Now, though, after stepping in as the sole showrunner of the series, James and his cast and crew were able to make the show he’d been hoping to since day one.”With this season, as [star JD Pardo] always says, this was our first season,” he explained. “Not to discount the other seasons at all, it’s just this became the stories that we really wanted to tell.”
One of those stories centered on Coco’s (Richard Cabral) slide into heroin addiction and how it impacted everyone around him. For James, this was a story that demanded to be told. “These characters for nine seasons [between Sons of Anarchy and Mayans MC], I guess, have been selling heroin, and we’ve never seen the repercussions of that,” he explained. “We’d always talk about it in the writers’ room in the first two seasons.”

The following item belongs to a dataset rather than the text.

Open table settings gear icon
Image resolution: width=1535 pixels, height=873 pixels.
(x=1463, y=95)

He continued, “Nevermind that the country has been torn apart by this opiate crisis now for so long. It hit New England, it hit New Hampshire and Massachusetts, South Boston over a decade ago. Where I grew up, that’s been something that’s been happening for a long time, even before it cut off to the rest of the country. And we’ve never shown repercussions. I think so many of us have family members and then there’s people attached to the show that have gone through their own journeys with opiates, so I felt it was so important to tell this story. Then even on a deeper level, it was just, again, about the repercussions of your actions.”
Beyond the clubs trafficking the drug, for Coco, in particular, those repercussions stem back to killing his own mother in Season 1. And while it may have taken until Season 3 for Coco to spiral downward, his struggles are far from over.

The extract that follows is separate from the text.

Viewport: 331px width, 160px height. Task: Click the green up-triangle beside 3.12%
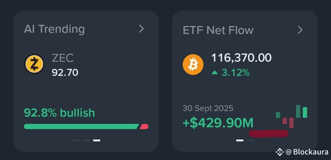(x=215, y=73)
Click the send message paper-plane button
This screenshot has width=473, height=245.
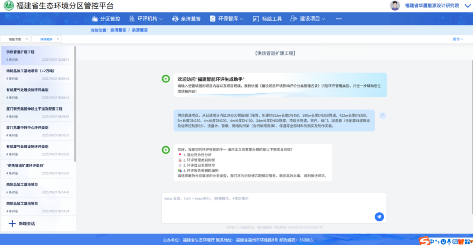(x=379, y=217)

“He’s not healed. He survived, but Coco is not healed,” James said. “Where is he going to go from now? And how is he going to find the tools to keep it together [and] make his way back into the only world that’s ever really felt like home?”
Thankfully, fans will get the chance to see where Coco–and the rest of Mayans MC–goes from here. The series has already been renewed for Season 4. And with a creative rebirth like what’s seen in Season 3, there’s no telling what will happen next. Chances are it’s going to be bloody and violent, though.